#### [YOUR INSTRUCTIONS]
Switch "magnifier" to "magnifying glass" in everything from the start of the lines down to the line containing "Action: pyautogui.click(x=138, y=764)", leaving all else unchanged. Give back only those lines.

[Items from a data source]

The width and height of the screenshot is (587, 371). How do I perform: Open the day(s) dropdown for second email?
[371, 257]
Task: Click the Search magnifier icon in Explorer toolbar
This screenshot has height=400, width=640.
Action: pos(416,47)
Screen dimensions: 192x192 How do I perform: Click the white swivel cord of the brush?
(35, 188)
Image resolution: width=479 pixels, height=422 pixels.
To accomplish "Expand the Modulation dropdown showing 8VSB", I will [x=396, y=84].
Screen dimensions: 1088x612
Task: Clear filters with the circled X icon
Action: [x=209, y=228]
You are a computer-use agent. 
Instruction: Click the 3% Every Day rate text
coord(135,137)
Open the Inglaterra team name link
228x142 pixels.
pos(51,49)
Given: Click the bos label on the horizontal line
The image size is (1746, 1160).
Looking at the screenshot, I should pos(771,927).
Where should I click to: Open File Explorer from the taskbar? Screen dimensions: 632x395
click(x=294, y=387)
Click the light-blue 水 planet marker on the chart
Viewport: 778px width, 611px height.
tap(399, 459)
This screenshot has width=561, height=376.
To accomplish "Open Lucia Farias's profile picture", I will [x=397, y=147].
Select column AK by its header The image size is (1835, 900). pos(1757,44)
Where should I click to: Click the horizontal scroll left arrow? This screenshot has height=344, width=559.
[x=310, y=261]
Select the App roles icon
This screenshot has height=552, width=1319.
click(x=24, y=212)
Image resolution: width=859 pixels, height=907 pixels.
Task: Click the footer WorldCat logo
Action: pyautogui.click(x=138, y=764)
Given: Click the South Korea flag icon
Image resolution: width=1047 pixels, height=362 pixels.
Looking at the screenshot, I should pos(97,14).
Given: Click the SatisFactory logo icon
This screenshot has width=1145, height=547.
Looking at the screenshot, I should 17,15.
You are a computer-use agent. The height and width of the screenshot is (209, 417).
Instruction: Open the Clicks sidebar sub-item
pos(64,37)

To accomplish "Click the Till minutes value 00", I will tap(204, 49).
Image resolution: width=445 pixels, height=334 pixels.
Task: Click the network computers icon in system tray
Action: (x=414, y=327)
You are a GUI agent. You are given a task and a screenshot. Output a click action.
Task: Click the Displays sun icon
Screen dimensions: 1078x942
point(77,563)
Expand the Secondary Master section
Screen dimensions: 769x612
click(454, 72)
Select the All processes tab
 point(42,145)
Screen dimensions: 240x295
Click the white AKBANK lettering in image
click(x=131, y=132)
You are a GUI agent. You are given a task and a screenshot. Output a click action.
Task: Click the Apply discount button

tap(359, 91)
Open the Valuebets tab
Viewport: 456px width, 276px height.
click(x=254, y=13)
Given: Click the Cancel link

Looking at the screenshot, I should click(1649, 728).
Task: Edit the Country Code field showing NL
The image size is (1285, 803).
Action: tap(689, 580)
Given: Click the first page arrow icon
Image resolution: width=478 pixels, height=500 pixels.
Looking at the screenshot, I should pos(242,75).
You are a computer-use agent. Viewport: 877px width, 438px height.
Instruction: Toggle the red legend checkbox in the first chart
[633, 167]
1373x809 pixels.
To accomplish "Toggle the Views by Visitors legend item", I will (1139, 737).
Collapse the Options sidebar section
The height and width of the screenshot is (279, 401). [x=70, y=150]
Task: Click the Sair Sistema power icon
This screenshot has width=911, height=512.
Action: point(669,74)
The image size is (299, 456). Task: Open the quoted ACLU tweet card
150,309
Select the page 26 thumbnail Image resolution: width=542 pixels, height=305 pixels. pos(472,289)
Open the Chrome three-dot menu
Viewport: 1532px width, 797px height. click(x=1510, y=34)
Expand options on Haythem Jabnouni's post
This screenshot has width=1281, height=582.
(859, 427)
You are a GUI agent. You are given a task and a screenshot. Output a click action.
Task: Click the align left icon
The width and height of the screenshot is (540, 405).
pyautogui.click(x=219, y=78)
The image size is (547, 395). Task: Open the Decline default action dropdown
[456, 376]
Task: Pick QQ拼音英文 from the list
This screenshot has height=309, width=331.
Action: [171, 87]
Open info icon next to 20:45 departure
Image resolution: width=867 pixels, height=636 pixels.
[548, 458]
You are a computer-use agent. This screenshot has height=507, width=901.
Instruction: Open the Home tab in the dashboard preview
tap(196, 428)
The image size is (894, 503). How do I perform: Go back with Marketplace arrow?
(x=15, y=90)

#### [RESPONSE]
The width and height of the screenshot is (587, 371). How do I perform: Open the day(s) dropdown for second email?
[371, 257]
Task: Click the Search magnifying glass icon in Explorer toolbar
This screenshot has height=400, width=640.
Action: pos(416,47)
Screen dimensions: 192x192 How do I perform: Click the white swivel cord of the brush?
(35, 188)
Image resolution: width=479 pixels, height=422 pixels.
To accomplish "Expand the Modulation dropdown showing 8VSB", I will [x=396, y=84].
Screen dimensions: 1088x612
Task: Clear filters with the circled X icon
Action: [x=209, y=228]
You are a computer-use agent. 
Instruction: Click the 3% Every Day rate text
coord(135,137)
Open the Inglaterra team name link
228x142 pixels.
pos(51,49)
Given: Click the bos label on the horizontal line
The image size is (1746, 1160).
Looking at the screenshot, I should pos(771,927).
Where should I click to: Open File Explorer from the taskbar? Screen dimensions: 632x395
click(x=294, y=387)
Click the light-blue 水 planet marker on the chart
Viewport: 778px width, 611px height.
tap(399, 459)
This screenshot has width=561, height=376.
To accomplish "Open Lucia Farias's profile picture", I will [x=397, y=147].
Select column AK by its header The image size is (1835, 900). pos(1757,44)
Where should I click to: Click the horizontal scroll left arrow? This screenshot has height=344, width=559.
[x=310, y=261]
Select the App roles icon
This screenshot has height=552, width=1319.
click(x=24, y=212)
Image resolution: width=859 pixels, height=907 pixels.
Task: Click the footer WorldCat logo
Action: pyautogui.click(x=138, y=764)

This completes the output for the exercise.